=== Document extract ===

It’s an excellent advance in “taking a dirt nap.” It’s on our own schedule, with our own toys.

We deserve it; we’ve had a horrible time waiting. Examine the primitive history of suicide:

Stone Age? Hari-kari Hominid would either: 
1) Jump out of a baobab, bellyflopping on a mammoth tusk
2) Bash out his own brains with flint axe

Roman era?  Ditto, bad endings. Classic Christian options were:
1) Gobbled by lions, to colossal applause
2) Hanging out on the Appian Way, crucified

Renaissance? Romeo and Juliet got to slumber forever on each other’s bosoms,  but wasn’t the stench horrible? Didn’t Medievalists only bath annually?

19th century?  Overdosing on leeches… sucks.

20th century? Join a cult. Drink Kool-Aid. Bloat in jungle heat until your cadaver explodes.

Finally, euthanasia has arrived as the exciting H+ option for Self-Terminators! Big Sleep Opiates will be so drop-dead euphoric the desire to snuff oneself will be almost over-powering. 

Do you want: Immortally Tedious Life Extension? or Cathartic Neurochemical Xanadu… hmmm…

Cashing in your chips is already very affordable.  Dignitas in Switzerland will put you down for $6,000.

That’s so cheap I might borrow the Gs from someone I envy, like my rich cousin, just for the pleasure of offing my ass without paying him back.

Oregon’s ticket on the Stygian Ferry might be even cheaper than Dignitas because it doesn’t have a state sales tax. Libertarians love that!

If Ron Paul chooses Oregon, his faithful Paulites will follow, probably paying in coin.

Cambodia also has euthanasia — it invites all customers to join their Bone House. But will they pile up the new skulls in a “Killing-Self Fields” ?

Martin Amis suggested in 2010 that the UK build “death booths” on street corners to help the “silver tsunami” top themselves off instead of lingering on, bankrupting the welfare system. He suggested a free Martini and medal to all volunteers.

Is he right?  Yes, but it’s dangerous. It might end up gravely out-of-control. What about “Impulse-Snuffers”?

They might find a parking ticket on their car and use the booths as a convenient way to avoid the fine. Or they might be walking their dog, and suddenly decide, “I’m tired of picking this shit up.” Amis’ plan is also not “user-friendly”

Parkinsons’ fingers are tremulous, they’ll push the wrong buttons and Alzheimers’ won’t remember why they entered the booth

Besides, we don’t want euthanasia to be better than life, do we?  I think Luddite obstacles are necessary.

=== Excerpted records ===

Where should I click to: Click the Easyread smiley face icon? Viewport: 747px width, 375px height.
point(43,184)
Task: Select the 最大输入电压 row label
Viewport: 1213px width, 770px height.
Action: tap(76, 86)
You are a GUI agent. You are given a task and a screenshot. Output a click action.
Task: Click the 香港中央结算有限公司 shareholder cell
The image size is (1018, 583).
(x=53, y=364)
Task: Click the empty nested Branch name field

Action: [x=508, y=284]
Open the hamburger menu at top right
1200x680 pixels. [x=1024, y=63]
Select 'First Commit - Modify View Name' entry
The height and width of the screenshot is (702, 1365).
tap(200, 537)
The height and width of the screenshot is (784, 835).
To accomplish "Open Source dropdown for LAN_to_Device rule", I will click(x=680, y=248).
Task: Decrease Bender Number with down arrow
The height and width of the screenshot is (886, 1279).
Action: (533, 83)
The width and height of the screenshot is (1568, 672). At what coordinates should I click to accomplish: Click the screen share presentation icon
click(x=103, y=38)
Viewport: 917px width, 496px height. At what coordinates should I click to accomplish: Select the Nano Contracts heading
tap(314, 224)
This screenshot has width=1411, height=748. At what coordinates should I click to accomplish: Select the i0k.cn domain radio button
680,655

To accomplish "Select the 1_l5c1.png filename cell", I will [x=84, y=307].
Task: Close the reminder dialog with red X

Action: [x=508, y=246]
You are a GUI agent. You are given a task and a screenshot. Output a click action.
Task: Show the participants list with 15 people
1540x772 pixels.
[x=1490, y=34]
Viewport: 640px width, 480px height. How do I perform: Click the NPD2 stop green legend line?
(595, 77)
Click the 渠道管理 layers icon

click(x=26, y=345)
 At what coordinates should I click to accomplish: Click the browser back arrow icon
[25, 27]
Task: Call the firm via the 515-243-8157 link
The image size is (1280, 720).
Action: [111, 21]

===

• **Parts of the exercise**
1. In the piece on euthanasia, why might Oregon's option cost less than Dignitas?
2. Answer these questions from the piece on euthanasia:
(a) What price does Dignitas in Switzerland charge?
(b) In what year did Martin Amis suggest building "death booths"?
(c) What did Amis suggest giving to all volunteers?

• **Outputs for the tasks**
1. Oregon might be even cheaper than Dignitas because it doesn't have a state sales tax.

2.
(a) $6,000
(b) 2010
(c) A free Martini and a medal